I recently installed fancybox to my website, I searched here and at google for this solution but had no good stuff to read.

The problem is, I have a php that generates an array and transform it to json_encode, the code is bellow.

$array = ("http://exemplo.com/image1.jpg","http://exemplo.com/image2.jpg");
return json_encode($array);

At my javascript, I have this situation called by an ID:

$.ajax({
   type: "GET",
   url: Application.build_url("lista/busca-fotos/"),
   data: "id="+$id,
   success: function(data){
    $.fancybox([data], {
        'padding' : 0,
        'transitionIn' : 'none',
        'transitionOut': 'none',
        'type' : 'image',
        'changeFade': 0
    });                
   }
  });

But, it won't work, I think that I should use parseJSON, but when I do it, the object resultant is null, How can I use this option to show a gallery with images?

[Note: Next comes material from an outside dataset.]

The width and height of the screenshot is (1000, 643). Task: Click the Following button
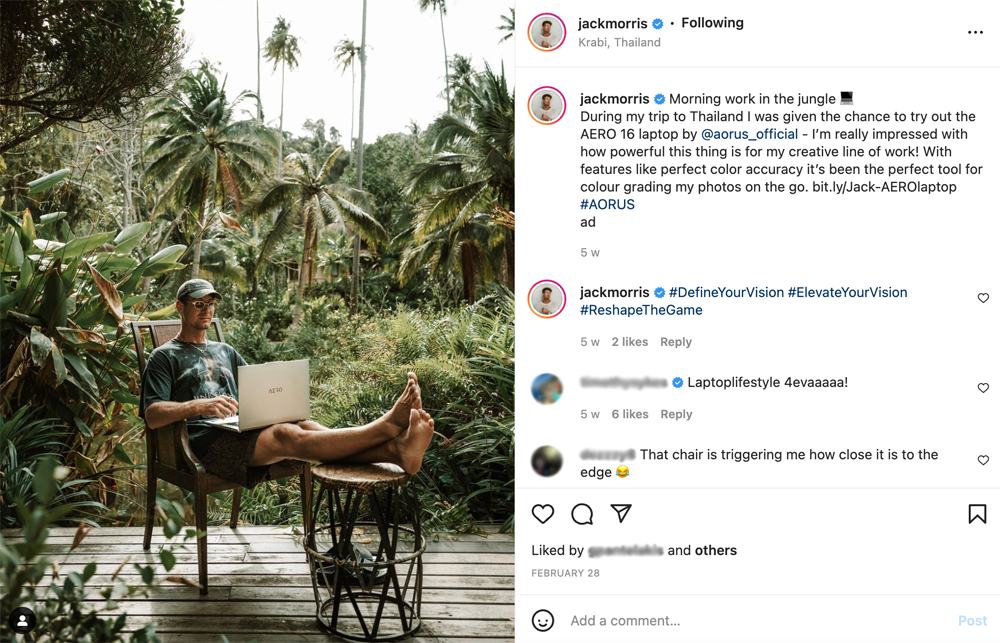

It should be like this, this is the online example that works, my data must be replace inside the fancybox([data],...:

    $("#manual2").click(function() {
    $.fancybox([
        'http://farm5.static.flickr.com/4044/4286199901_33844563eb.jpg',
        'http://farm3.static.flickr.com/2687/4220681515_cc4f42d6b9.jpg',
        {
            'href'  : 'http://farm5.static.flickr.com/4005/4213562882_851e92f326.jpg',
            'title' : 'Lorem ipsum dolor sit amet, consectetur adipiscing elit'
        }
    ], {
        'padding'           : 0,
        'transitionIn'      : 'none',
        'transitionOut'     : 'none',
        'type'              : 'image',
        'changeFade'        : 0
    });
});

Thanks and best regard's, sorry for my bad english.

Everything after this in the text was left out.